O psicopata inicia seus jogos mortais com o médico (dr. Lawrence Gordon) que tratava de seu câncer cerebral: um doutor ainda jovem, com uma bela família, muito conceituado profissionalmente, mas que pouco se interessava pela pessoa do paciente, agindo friamente com o doente e preferindo dedicar maior interesse no relacionamento extraconjugal que mantinha com uma médica-residente. Ou seja, uma pessoa extremamente egoísta e ingrata e que pouco ou nada se interessava pelos outros, mesmo em relação às pessoas mais próximas do seu convívio.
O psicopata ficou extremamente indignado com aquela atitude e resolveu “ensinar” aquele médico a valorizar o que tinha (sua vida profissional e sua família); a lição foi simples (o médico deveria cumprir uma prova que não vem ao caso no momento): ele o acorrentou pelo tornozelo num local isolado, mas deixou ao alcance da vítima uma serrinha. O detalhe é que a serra não era forte o suficiente para cortar a corrente; se ele quisesse mesmo sair dali com vida, teria de cortar o próprio pé…
Assim, aquele médico foi “chamado para um despertamento”; até que ponto ele estaria disposto a perder uma parte de seu corpo para continuar vivendo?
Foi cruel o sofrimento infligido àquele sujeito; em razão do julgamento feito pelo psicopata, enquanto estava acorrentado ele teve tempo para refletir sobre a sua situação. Ele só estava ali porque alguém resolveu punir a sua falta de compromisso profissional e familiar.
Seu pensamento pode ser sintetizado nesta fala: “Como vim parar aqui? Minha vida estava em perfeita ordem…” Jigsaw fez diversas outras vítimas, todas com histórico de desprezo pela própria vida: uma moça saudável que preferiu arruinar sua saúde com o uso de drogas; um rapaz que tinha um bom emprego, mas que fingiu estar resfriado para faltar ao trabalho e ir passear; um homem com bom nível social, com boa saúde, mas que um dia cortou os pulsos tentando se matar (na verdade ele não desejava o suicídio, mas apenas “chamar a atenção”).

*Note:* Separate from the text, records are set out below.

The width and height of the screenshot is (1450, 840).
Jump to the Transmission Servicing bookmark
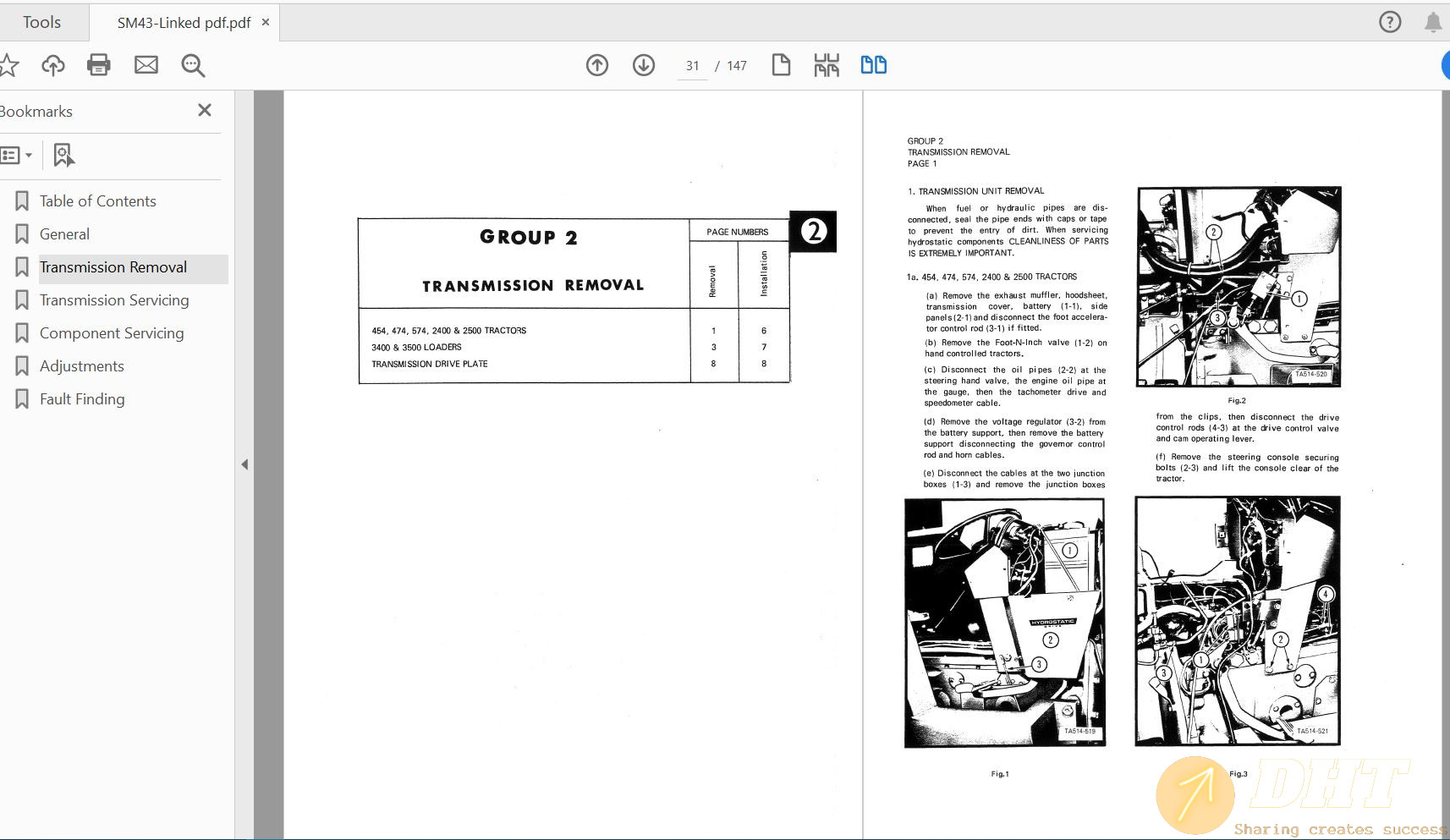[x=113, y=300]
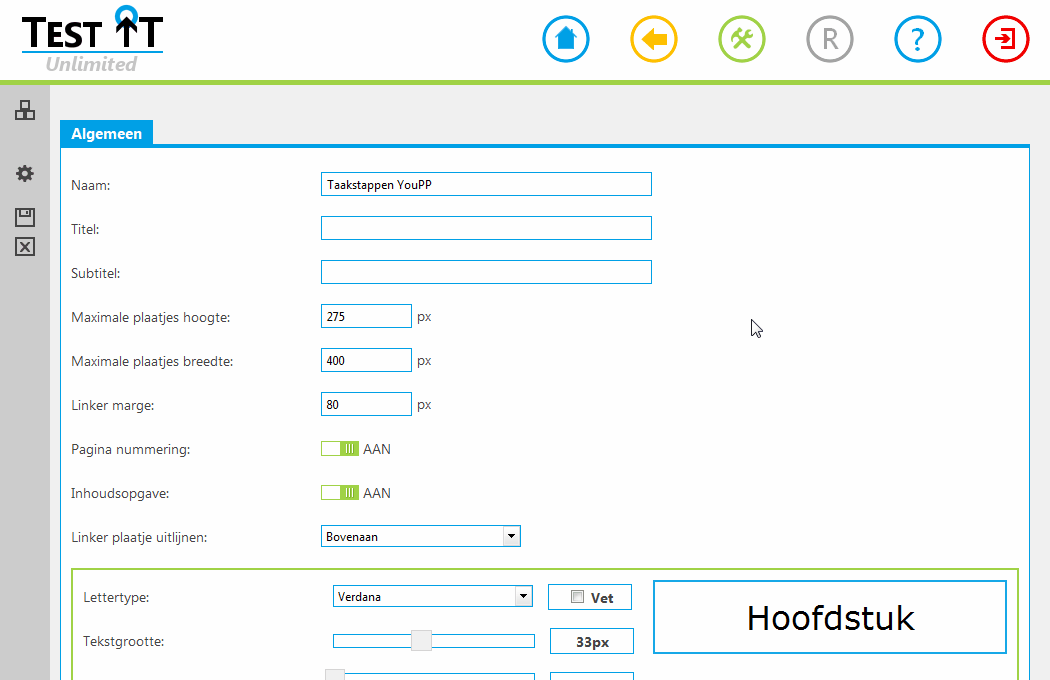1050x680 pixels.
Task: Click the grey R icon
Action: (x=830, y=40)
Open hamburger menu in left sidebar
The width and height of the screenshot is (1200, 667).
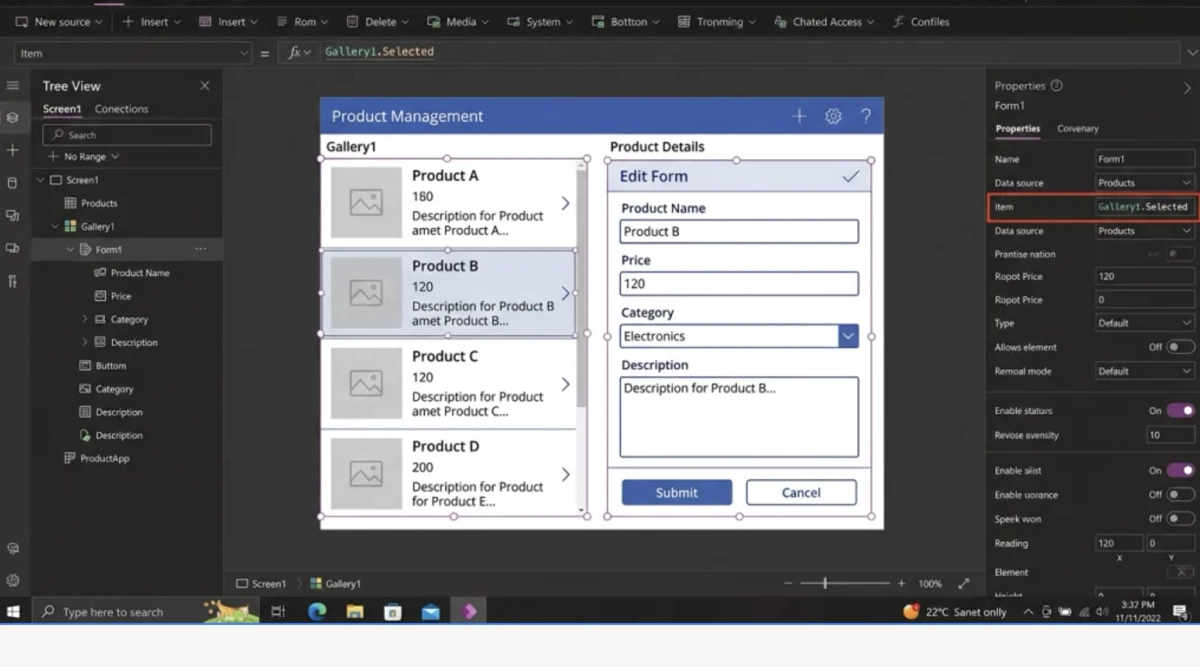[12, 86]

Há muitos outros personagens e a cada um deles foi dado um castigo: para continuar vivos, o preço seria alto.
Estes exemplos são extremos, mas, justamente por isso, didáticos. Toda essa narrativa é apenas para ilustrar o que invariavelmente ocorre com nossas vidas: Deus nos dá tudo o que precisamos (não confunda aquilo que você precisa com aquilo que você deseja), mas muitas vezes somos ingratos e desprezamos essas dádivas.
Há jovens que estão empregados, mas reclamam do salário e do chefe, sem perceber que ter o fato de estar empregado é um privilégio.
Outros, mesmo sendo saudáveis, reclamam da estética do seu corpo (não gostam de sua altura, dos cabelos, etc), mas não percebem que isso é secundário (a beleza é vã e passageira).
Há ainda aqueles que reclamam dos pais (”minha mãe pega muito no meu pé”, “meu pai não me deixa fazer nada”), e deixam de notar que eles zelam por sua vida com amor.
Tristemente, muitas vezes essas dádivas só são percebidas quando subitamente retiradas. Mas aí já é tarde.
Caso semelhante se deu com o filho mais jovem da parábola do filho pródigo. O sujeito vivia bem, tinha família, dinheiro, era estimado, mas preferiu “viver a vida” (no texto original “vivendo com esbanjamento”). Até que ele se viu no meio dos porcos disputando a mesma comida e, caindo em si, disse: “Quantos trabalhadores de meu pai têm pão com fartura, e eu aqui morro de fome!”
O dr. Lawrence Gordon escapou da morte, mas teve de perder um pé.
O filho pródigo foi restaurado, não sem dano e humilhação.
Que Deus nos dê sempre um coração grato para reconhecermos tudo quanto temos recebido d’Ele, que nós dá muito mais do que merecemos.